I am a 31 year old mom starting up my pre-med courses again. Yes, I began them in 2001 but dropped out to work full time. Apparently making money back then was more important than being a doctor. That was the most asinine decision I have ever made, however had I not made that decision I would not be as focused and determined as I am today.
I am so happy I found this sight and all of you guys. It was refreshing to stumble up on this sight and get the extra support needed from people going through this same thing!

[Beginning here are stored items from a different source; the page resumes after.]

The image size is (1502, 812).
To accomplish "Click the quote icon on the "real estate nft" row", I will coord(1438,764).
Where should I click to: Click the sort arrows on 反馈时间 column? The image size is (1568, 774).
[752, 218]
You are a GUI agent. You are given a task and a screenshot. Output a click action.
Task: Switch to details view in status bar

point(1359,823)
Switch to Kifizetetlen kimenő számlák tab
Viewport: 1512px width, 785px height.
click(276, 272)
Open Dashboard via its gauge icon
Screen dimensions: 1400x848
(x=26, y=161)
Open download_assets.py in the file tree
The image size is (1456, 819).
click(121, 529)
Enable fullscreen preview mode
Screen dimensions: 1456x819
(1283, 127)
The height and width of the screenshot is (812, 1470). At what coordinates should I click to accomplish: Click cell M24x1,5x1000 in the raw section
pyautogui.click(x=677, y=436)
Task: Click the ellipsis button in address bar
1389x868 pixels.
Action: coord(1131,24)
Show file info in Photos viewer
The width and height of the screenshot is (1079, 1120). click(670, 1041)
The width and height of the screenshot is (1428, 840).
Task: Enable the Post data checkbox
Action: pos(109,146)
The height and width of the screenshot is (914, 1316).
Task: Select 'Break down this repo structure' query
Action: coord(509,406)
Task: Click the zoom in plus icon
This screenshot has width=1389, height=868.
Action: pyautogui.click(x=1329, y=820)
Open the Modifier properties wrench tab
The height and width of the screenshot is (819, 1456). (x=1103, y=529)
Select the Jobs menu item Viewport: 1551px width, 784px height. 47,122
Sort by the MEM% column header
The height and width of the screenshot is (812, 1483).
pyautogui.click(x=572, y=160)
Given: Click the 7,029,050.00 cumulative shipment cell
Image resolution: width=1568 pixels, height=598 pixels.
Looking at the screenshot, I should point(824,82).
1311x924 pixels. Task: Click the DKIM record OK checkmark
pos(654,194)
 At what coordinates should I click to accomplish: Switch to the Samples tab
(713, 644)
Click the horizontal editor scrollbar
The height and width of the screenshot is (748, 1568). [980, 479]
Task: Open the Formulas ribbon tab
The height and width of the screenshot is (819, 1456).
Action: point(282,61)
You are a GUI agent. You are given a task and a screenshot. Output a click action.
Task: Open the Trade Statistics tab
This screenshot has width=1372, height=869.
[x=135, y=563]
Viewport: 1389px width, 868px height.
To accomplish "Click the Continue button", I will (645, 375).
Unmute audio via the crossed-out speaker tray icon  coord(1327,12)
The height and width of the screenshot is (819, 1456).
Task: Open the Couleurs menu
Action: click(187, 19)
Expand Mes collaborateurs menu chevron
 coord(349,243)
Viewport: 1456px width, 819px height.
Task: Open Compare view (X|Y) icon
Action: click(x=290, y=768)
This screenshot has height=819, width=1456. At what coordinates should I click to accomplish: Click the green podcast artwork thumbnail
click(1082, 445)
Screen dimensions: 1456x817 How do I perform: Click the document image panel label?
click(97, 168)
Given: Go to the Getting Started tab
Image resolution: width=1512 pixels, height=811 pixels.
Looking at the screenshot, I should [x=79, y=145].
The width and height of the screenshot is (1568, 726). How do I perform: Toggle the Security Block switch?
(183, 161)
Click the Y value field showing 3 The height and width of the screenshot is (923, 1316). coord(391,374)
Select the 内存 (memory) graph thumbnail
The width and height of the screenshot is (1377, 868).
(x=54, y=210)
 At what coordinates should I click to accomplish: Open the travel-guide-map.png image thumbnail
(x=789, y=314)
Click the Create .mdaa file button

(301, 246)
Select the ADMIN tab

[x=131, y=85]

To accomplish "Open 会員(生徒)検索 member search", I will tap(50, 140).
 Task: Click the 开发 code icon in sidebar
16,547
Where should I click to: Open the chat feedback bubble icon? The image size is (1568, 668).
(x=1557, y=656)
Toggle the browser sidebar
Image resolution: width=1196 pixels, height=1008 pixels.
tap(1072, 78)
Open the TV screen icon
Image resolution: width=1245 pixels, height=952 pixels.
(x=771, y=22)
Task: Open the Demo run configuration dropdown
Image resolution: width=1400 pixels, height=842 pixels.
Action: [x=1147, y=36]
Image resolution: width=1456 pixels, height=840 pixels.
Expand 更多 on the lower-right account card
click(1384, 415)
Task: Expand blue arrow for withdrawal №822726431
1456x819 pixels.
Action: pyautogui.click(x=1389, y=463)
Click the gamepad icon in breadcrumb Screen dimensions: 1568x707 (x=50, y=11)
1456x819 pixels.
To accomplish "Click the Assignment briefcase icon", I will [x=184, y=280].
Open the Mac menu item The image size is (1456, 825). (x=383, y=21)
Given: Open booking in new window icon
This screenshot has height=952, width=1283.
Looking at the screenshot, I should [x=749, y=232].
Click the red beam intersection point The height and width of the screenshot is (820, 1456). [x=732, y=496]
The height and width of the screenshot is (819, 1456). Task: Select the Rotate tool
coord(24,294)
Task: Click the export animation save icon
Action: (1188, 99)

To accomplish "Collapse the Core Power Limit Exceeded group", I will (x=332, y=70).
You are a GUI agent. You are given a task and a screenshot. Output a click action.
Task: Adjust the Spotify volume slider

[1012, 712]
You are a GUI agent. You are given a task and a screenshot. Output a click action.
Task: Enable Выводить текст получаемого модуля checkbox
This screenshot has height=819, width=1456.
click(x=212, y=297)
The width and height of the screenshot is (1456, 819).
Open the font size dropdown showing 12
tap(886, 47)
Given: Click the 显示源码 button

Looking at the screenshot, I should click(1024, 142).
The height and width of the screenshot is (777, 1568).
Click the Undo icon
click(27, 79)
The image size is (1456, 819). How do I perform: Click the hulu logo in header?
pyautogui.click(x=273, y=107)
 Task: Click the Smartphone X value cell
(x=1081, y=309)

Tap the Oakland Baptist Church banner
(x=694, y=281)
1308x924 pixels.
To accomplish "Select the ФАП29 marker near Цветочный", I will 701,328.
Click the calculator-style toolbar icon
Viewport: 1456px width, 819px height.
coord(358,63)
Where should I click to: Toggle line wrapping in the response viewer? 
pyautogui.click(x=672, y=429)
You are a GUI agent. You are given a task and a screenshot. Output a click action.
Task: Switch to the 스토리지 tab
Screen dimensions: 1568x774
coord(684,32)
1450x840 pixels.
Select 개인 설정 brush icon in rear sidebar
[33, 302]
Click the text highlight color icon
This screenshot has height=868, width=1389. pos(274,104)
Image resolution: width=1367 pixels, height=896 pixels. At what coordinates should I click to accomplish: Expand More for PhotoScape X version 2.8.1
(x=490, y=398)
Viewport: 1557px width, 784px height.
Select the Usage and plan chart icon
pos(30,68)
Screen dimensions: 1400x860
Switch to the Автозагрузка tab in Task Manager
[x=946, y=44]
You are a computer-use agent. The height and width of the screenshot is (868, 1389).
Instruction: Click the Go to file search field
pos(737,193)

Have any of you ran into the nay sayers when you decided to embark on this journey. I straight up had an acquaintance tell me how her friend is 24 African American, (like me, as if I am looking or wanting a hand out because of my race) and that she had a nearly 4.0 GPA and yet could not get into medical school so if she could not get in what makes me think I can? MY BLOOD WAS BOILING! I was pissed beyond pissed. First of all the whole bringing up the race thing, like I can’t do well and must hang on the crutch of being black. Secondly the boldness in her question had me wanting to spit in her face, but I smiled. Then I began to quickly throw out statistics of non-traditional pre-meds, that this has been my dream since I was a kid so it was not a decision that I just made overnight, that it could have been her friend’s personal statement, experience or lack there of etc. I just remember going home and crying because it was hurtful but in the same sense I was motivated more than ever. I am tenacious, you tell me I can’t do something I will do everything in my god given power to show you that I can. Anyways, I apologize about the novel, I just had to share and thank everyone for the motivation to keep going.
Welcome and please check your messages!!!
I was totally kidding in my above post. Whilst I was upset, I would never invade someone else’s personal space. It was a poor articulation to describe the level of anger I felt. I apologize if I offended anyone.